Leuranguer Jean-Yves, Chef MOF

Basé sur Paris


Les premiers pas

Jean-Yves Leuranguer naît à Paimpol dans les Côtes d’Armor le 27 novembre 1957. Fils d’un cuisinier de la marine marchande, il est très tôt bercé par la cuisine. Très jeune, l’odeur du pain l’ensorcelle, à tel point qu’à six ans, il se lance dans la boulangerie et apporte à sa maîtresse d’école des petits pains confectionnés par ses soins.

L’histoire d’une initiation

Rêvant devant l’habileté paternelle dans l’élaboration des repas de baptêmes, communions, noces et autres banquets, son père l’initie peu à peu au métier. « J’étais en admiration devant la précision des gestes de mon père et sa dextérité. Tout ce qu’il réalisait était magnifiquement présenté dans les détails les plus infimes. C’était dans sa nature, quoi qu’il entreprenne. Je cherchais son secret quand mon père me dit : « Il n’y a pas de secret, tout est dans la rigueur ! ».

La révélation

Mais c’est la foire de Saint-Brieuc qui parfait sa vocation. Il tombe sous le charme du stand de l’école hôtelière. Dès lors, il sait qu’il sera cuisinier. Son père y met une condition : faire une saison au « Chardon Bleu » sur l’île de Bréhat afin de mesurer la difficulté du métier.

Un riche apprentissage

Il entre au collège d’enseignement rural de Plésidy et se plie alors à la rigueur de son professeur, Robert Jalin, bon pédagogue, mais enseignant inflexible. Il a 17 ans lorsqu’il est stagiaire en charge de la cuisson des poissons et fruits de mer à l’hôtel de la Marine à Pontrieux. Après un autre stage à l’hôtel des Bains au Pouldu, il passe son BEP à Saint-Brieuc. Décembre 76, le voilà commis de cuisine à l’hôtel du Nerey, à Saint-Gervais-les Bains en Haute Savoie. Il ne le quittera qu’en août 78.

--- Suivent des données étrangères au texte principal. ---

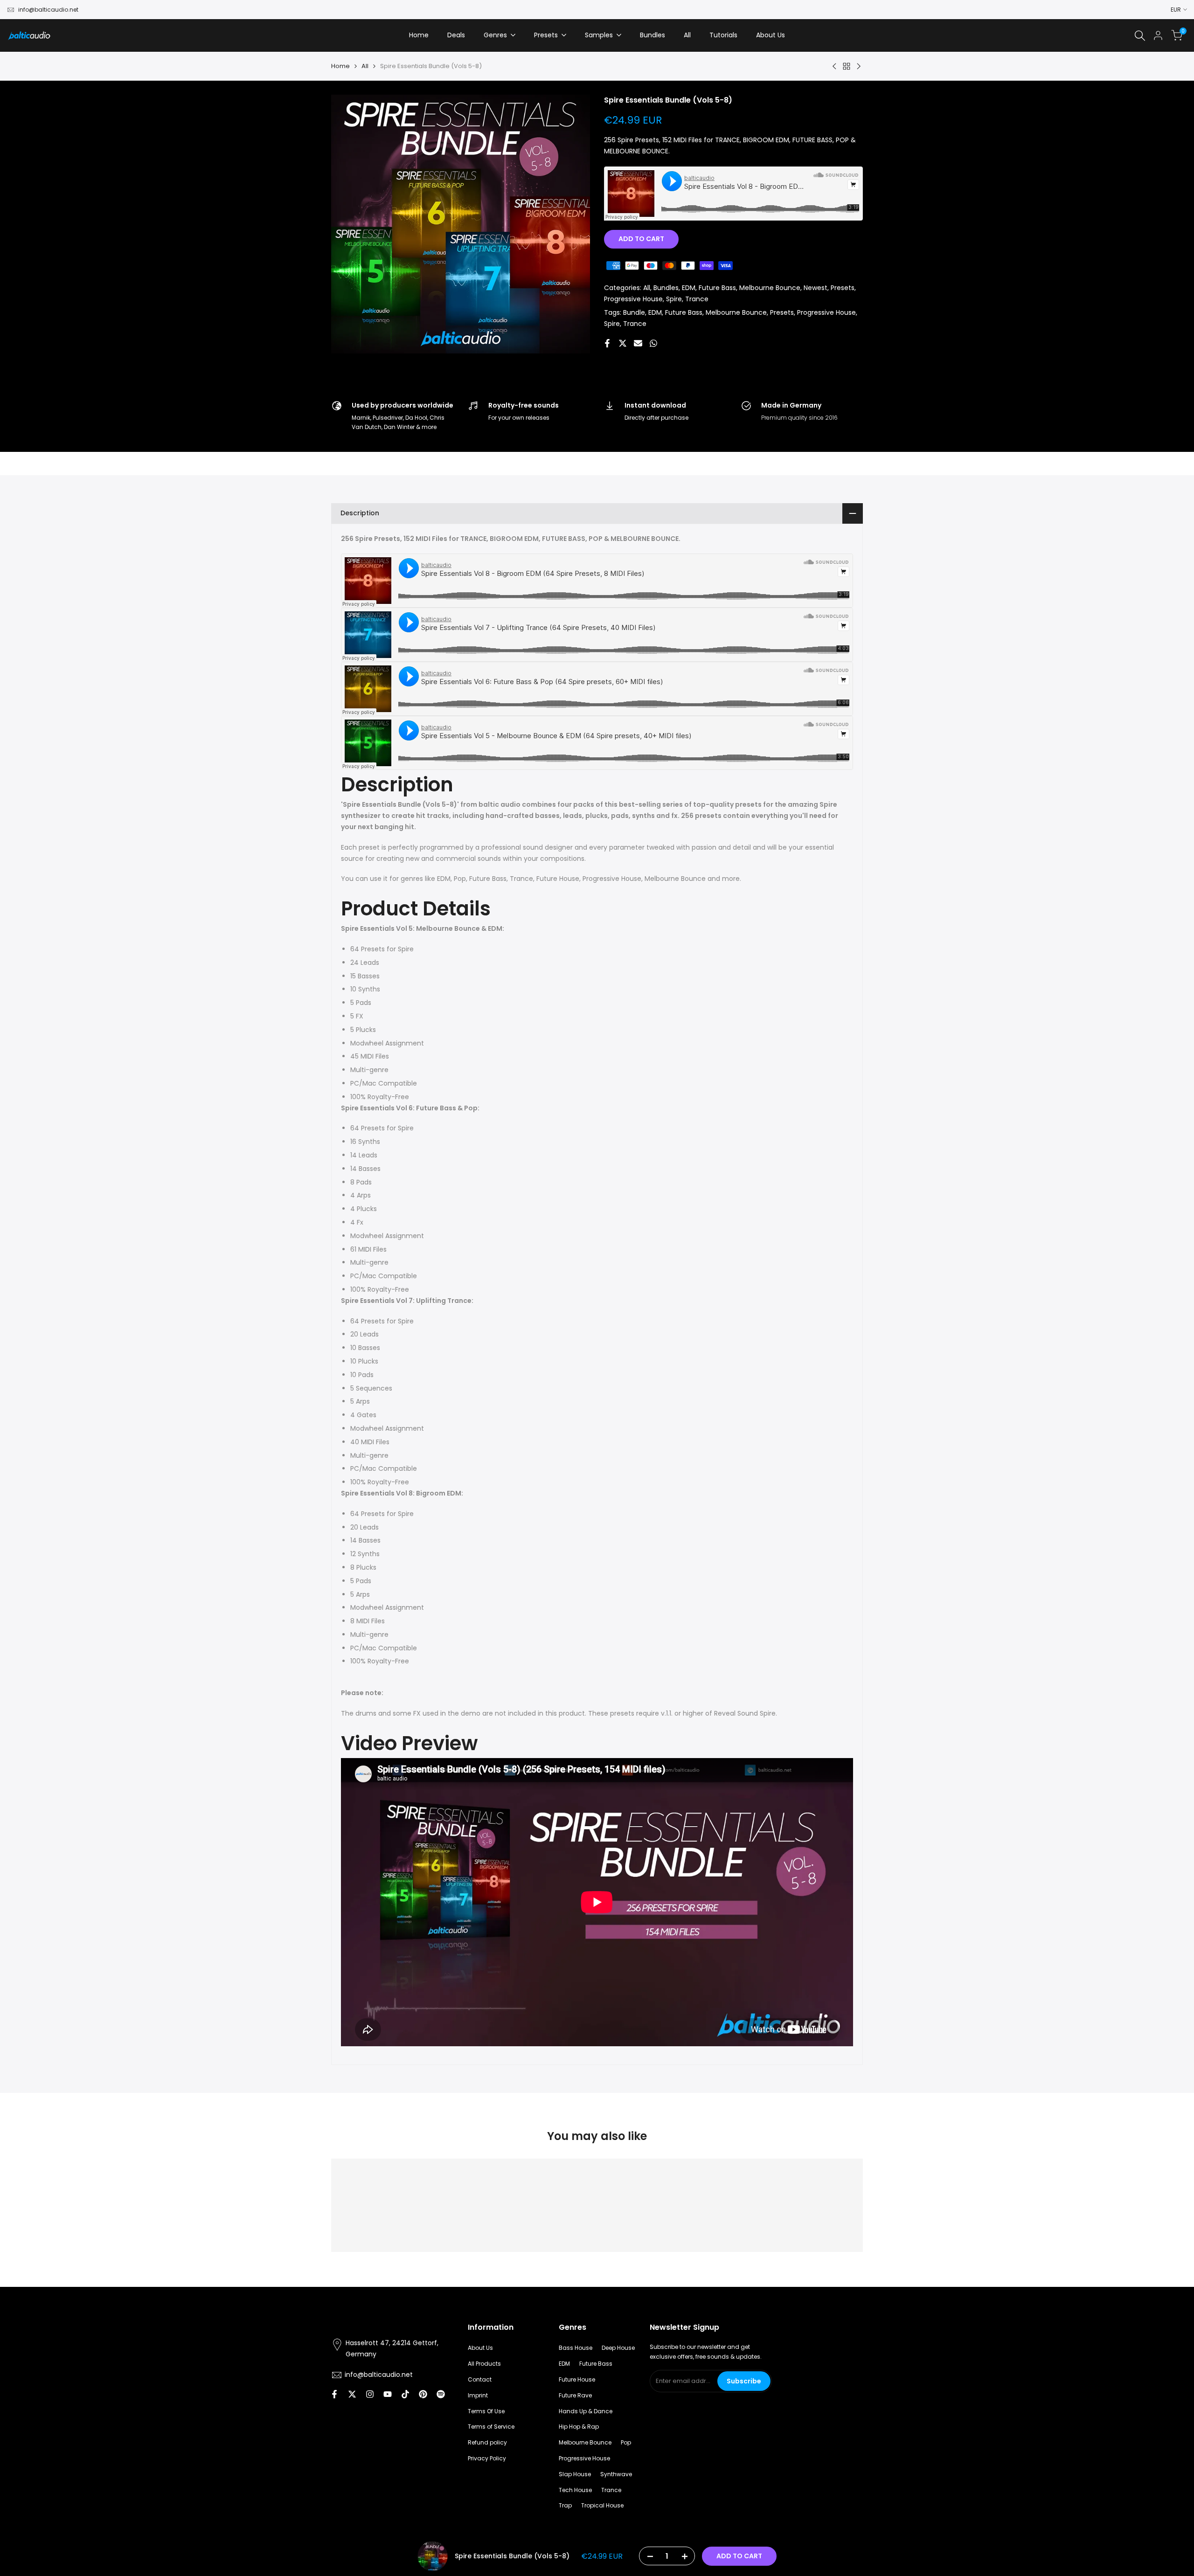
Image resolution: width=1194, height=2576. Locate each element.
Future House (577, 2379)
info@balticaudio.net (48, 10)
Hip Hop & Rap (579, 2427)
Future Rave (575, 2395)
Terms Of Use (486, 2411)
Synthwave (616, 2474)
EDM (688, 287)
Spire (674, 299)
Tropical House (602, 2505)
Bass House (575, 2348)
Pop (626, 2442)
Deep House (618, 2348)
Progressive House (633, 299)
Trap (565, 2505)
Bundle (634, 312)
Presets (842, 287)
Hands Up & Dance (585, 2411)
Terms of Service (491, 2427)
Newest (815, 287)
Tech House (575, 2490)
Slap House (575, 2474)
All (364, 66)
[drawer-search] (1140, 35)
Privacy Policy (487, 2458)
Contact (480, 2379)
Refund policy (487, 2442)
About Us (480, 2348)
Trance (696, 299)
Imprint (478, 2395)
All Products (484, 2364)
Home (340, 66)
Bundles (666, 287)
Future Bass (717, 287)
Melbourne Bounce (769, 287)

« J’y étais pour la saison, quand le chef, Georges Moisset, a insisté pour que je reste. C’est lui qui, ancien finaliste du Meilleur Ouvrier de France 1976, m’a donné le virus des concours. » Il rejoint par la suite le Concorde Lafayette par l’intermédiaire de Jean-Louis Berthelot, plus jeune MOF de France à 25 ans. Commis puis chef de partie saucier, il quitte le Concorde Lafayette en mai 84, saisissant l’opportunité d’être second de cuisine au Sofitel Océania de Brest.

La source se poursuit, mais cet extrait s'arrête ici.